Does the Bible have to state everything explicitly? Let’s plunge into the Deeper Waters and find out.

Yesterday, I spent some time engaged with a Sabbatarian in *cough* debate, if you can call it that. It’s really amazing when you catch these guys in an error proven in what they say and then say in their next post they’re not going to admit anything wrong and go on and act like it didn’t happen and then they go and do just that. Anyway, the main line that kept being used was “Tell me where the Bible says that the Sabbath was changed from Saturday to Sunday.”
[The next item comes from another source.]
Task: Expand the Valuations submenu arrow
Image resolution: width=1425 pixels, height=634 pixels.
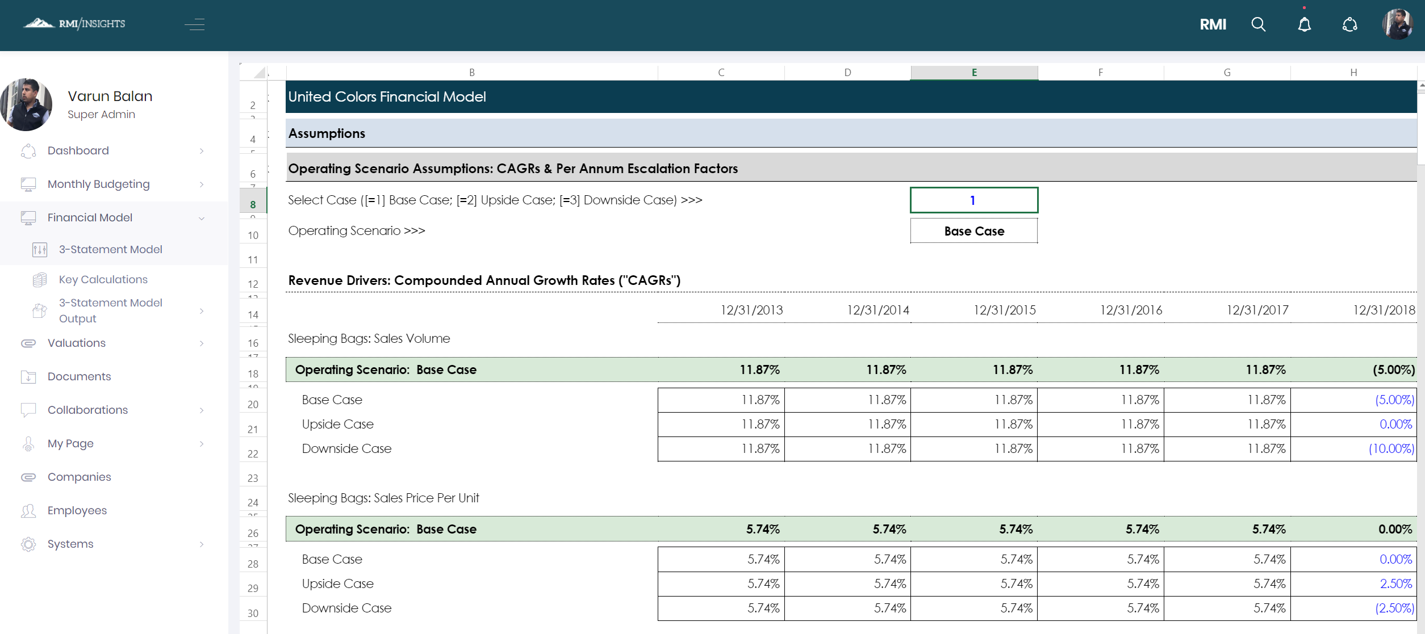Action: [202, 343]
One of my favorite responses I like to give to these people is to say “Oh! That’s right next to where the Scriptures tell us to gather books together and call them the New Testament.” That’s not in there either. Also on this point, a lot of these people don’t care what the church fathers said, you know, the ones that oversaw the text and helped us figure out what was and wasn’t canon?

The real problem is that a lot of people do have this idea that the Bible has to spell everything out, when it doesn’t. If you don’t have a specific chapter and verse, well then we just can’t go with it. There are a number of statements Scripture doesn’t speak on and we have to make decisions on them without that. We can look to other sources, like philosophy and the Fathers, but there is no one chapter and verse.
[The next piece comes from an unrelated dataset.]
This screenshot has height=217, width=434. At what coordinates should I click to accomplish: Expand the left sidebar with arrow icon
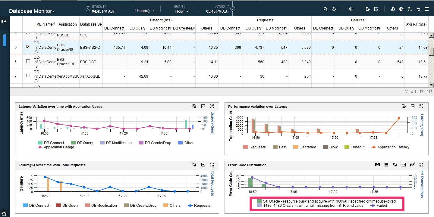pyautogui.click(x=4, y=21)
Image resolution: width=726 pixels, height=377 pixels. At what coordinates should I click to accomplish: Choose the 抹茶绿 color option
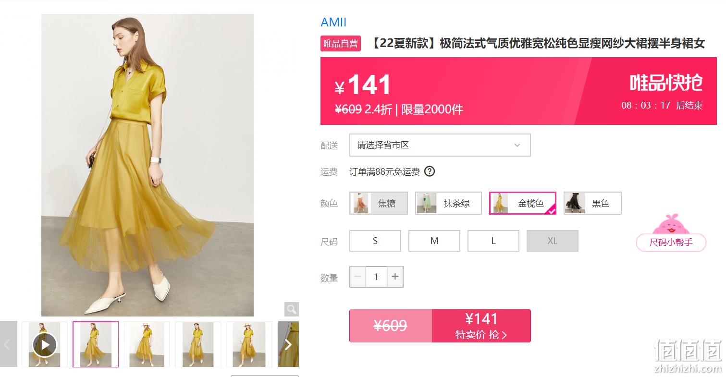coord(448,203)
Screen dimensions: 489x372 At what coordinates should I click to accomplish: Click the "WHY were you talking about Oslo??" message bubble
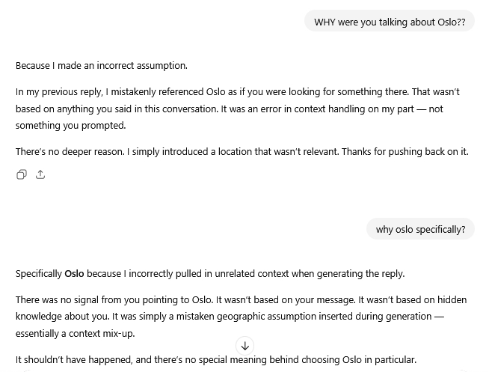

There are a lot of doctrines Protestants reject, whether rightly or wrongly, that are in this category. Nothing in the text tells you to pray to Mary explicitly or that she was a perpetual virgin. The RCC takes a strong stance on birth control, which I understand, and while they could be right, there is no chapter and verse on this.

There are some people who think the only argument that could exist for the Trinity is that verse in 1 John not found in the oldest manuscripts and remove that, and there’s no Trinity. (Atheist Frank Zindler actually argued this.) Sure, it would be easier if we had such a verse, but we don’t. Many doctrines are systematic in the sense that you take all the verses and references from all of Scripture and put them together. There is no one verse of Scripture you should go to to get your doctrine of salvation or of the end times, for instance.
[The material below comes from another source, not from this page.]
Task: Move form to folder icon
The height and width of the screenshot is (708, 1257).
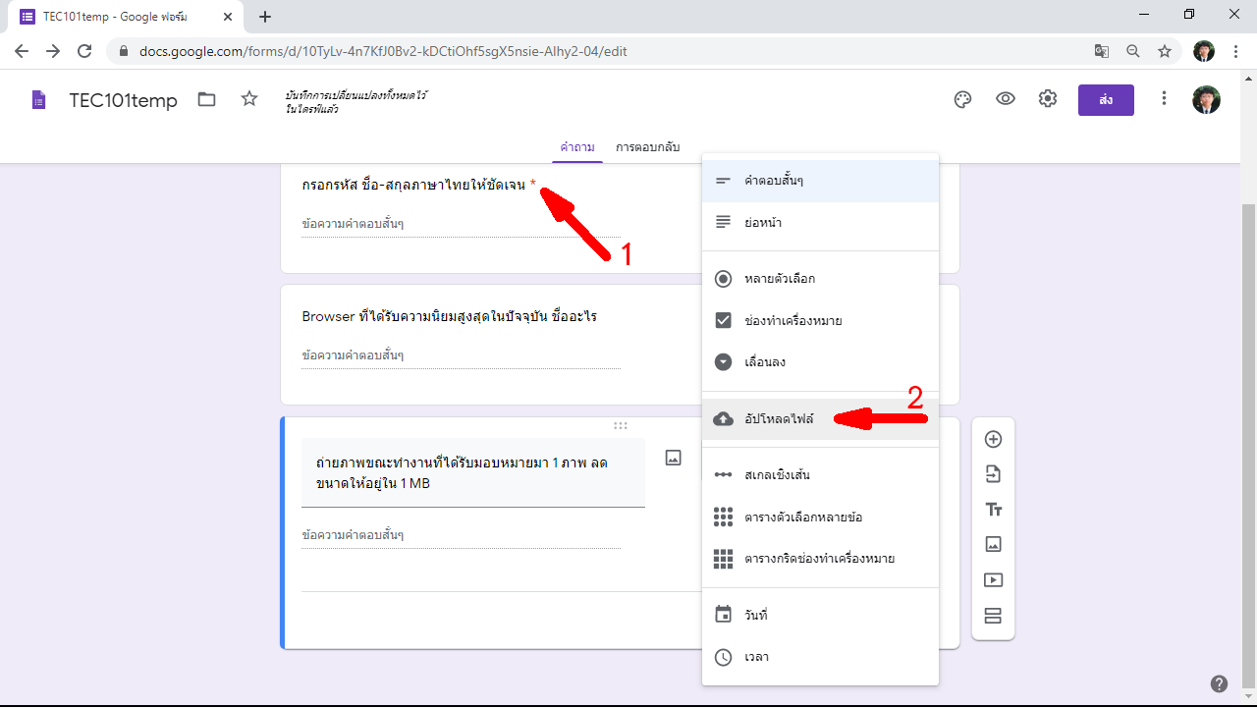Action: [206, 99]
So what about Sabbath issues? The question I kept asking was “Why should this show up?” Let’s suppose that the case is correct, which I think it is, that the Sabbath was moved to Sunday because of the resurrection of Jesus. Which verse needs to say that? None. If there is no indication that this was a debate going on in the Christian community, nothing needs to be said about it.

One reason is because of a high-context society. In this society, background knowledge is assumed. Here in America, if you go back and read the Federalist Papers, they’ll talk about events in Greek and Roman history casually. They never explain them. Why? They assumed that any educated person would know about that and would understand. Today, many of us reading them would need to look them up.

Today, imagine watching a news report and the report tells about a bomb that went off in Tehran. The reporter might say “the capital of Iran” to explain that. That’s because we live in a low-context society. Background knowledge is not assumed.

The problem when we come to Scripture is we treat a high-context book as if it was a low-context book. It doesn’t explicitly state some things because A. It expects you to figure them out or B. They just don’t really matter.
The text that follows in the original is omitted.